Und Sie konnten nicht mal raus, geschweige denn abends zu einem Bummel in die Stadt?

Hölzenbein: Die nächste Stadt war Córdoba, 60, 70 Kilometer entfernt. Außerdem herrschte seinerzeit in Argentinien eine Militärdiktatur. Man hatte Angst, dass da irgendetwas passieren könnte. Unser Komplex war mit Zäunen abgesperrt, davor patrouillierten Soldaten mit Maschinengewehren. Wir kamen rein und kamen nicht mehr raus, nur zu den Spielen.

Und zum Training?

Hölzenbein: Der Trainingsplatz war auch innerhalb des Geländes.

Und was haben Sie den ganzen Tag gemacht?

Hölzenbein: Nicht viel. Jeden Tag war Training, morgens und mittags. Das war gut. Ansonsten herrschte Langeweile. Rolf Rüssmann hat einmal gesagt, der Höhepunkt des Tages war das gemeinsame Essen. Das stimmt. Zur Zerstreuung gab es eine Tischtennisplatte, im Tischtennis war ich gut. Und es gab Franz Lambert...

...der mit der Hammond-Orgel?

Hölzenbein: Genau. Der spielte zum Essen und abends. Das war´s.

Nach dem 2:2 gegen die Niederlande gab es dann nur noch ein Spiel für Sie...

Hölzenbein: Ja, wir sind dann kläglich 2:3 an Österreich gescheitert in Córdoba. Dass wir gegen die Österreicher verloren haben, ist unfassbar. Aber wir waren auch eine Mannschaft ohne Hackordnung, ohne Anführer. Dabei habe ich persönlich richtig gut gespielt, über meine Verhältnisse, möchte ich fast sagen, und sogar noch das 2:2 geköpft. Bei einem Unentschieden hätte es noch zu Platz drei gelangt. Aber keiner wollte in Argentinien bleiben, nur noch heim. Es war mein letztes von 40 Länderspielen.

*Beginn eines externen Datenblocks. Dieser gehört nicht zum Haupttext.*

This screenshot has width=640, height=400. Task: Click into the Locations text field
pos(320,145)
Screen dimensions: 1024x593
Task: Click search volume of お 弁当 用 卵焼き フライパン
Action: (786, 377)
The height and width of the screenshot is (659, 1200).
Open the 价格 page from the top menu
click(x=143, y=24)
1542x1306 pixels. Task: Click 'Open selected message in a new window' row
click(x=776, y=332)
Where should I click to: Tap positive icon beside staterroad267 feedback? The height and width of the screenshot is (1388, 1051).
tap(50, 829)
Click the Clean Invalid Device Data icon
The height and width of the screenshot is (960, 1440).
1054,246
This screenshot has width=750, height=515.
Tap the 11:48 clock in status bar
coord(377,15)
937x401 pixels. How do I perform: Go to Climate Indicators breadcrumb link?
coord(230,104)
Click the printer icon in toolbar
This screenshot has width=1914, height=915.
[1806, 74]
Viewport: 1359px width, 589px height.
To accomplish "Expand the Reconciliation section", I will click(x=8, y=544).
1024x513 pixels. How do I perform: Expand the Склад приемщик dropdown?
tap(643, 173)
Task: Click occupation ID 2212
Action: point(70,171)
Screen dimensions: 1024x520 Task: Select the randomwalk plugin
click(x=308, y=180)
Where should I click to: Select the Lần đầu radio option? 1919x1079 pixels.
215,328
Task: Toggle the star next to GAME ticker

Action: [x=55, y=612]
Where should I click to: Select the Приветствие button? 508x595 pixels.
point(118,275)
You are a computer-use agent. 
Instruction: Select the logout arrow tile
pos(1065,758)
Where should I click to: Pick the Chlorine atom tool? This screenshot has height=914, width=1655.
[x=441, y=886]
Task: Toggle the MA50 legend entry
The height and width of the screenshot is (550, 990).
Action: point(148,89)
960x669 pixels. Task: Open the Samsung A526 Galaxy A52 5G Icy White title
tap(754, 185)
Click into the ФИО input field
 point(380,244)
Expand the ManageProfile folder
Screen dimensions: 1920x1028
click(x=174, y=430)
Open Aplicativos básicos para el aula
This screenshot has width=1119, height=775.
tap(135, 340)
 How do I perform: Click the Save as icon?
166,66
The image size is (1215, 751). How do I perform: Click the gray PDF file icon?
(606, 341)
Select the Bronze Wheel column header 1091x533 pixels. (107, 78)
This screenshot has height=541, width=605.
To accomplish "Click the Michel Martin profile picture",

Was erwarten Sie vom Spiel am Mittwoch?

Hölzenbein: Wir haben eine gute Ausgangsposition. Wäre es gegen Portugal 0:0 oder 1:1 ausgegangen, was ja möglich war, dann wäre da ein ganz anderer Druck für unsere Mannschaft. Die Holländer haben mir nicht so gut gefallen. Am Anfang haben sie die Dänen an die Wand gespielt, aber das hat sich dann von Minute zu Minute verändert. Ich habe ich mich gewundert, dass sie offenbar keine Kondition mehr hatten. Die Dänen konnten ja machen, was sie wollen. Die haben den Ball gehalten, wie sie wollen. Sie haben quer- und zurück gespielt, da kam kein Druck. Das war ja schon fast peinlich.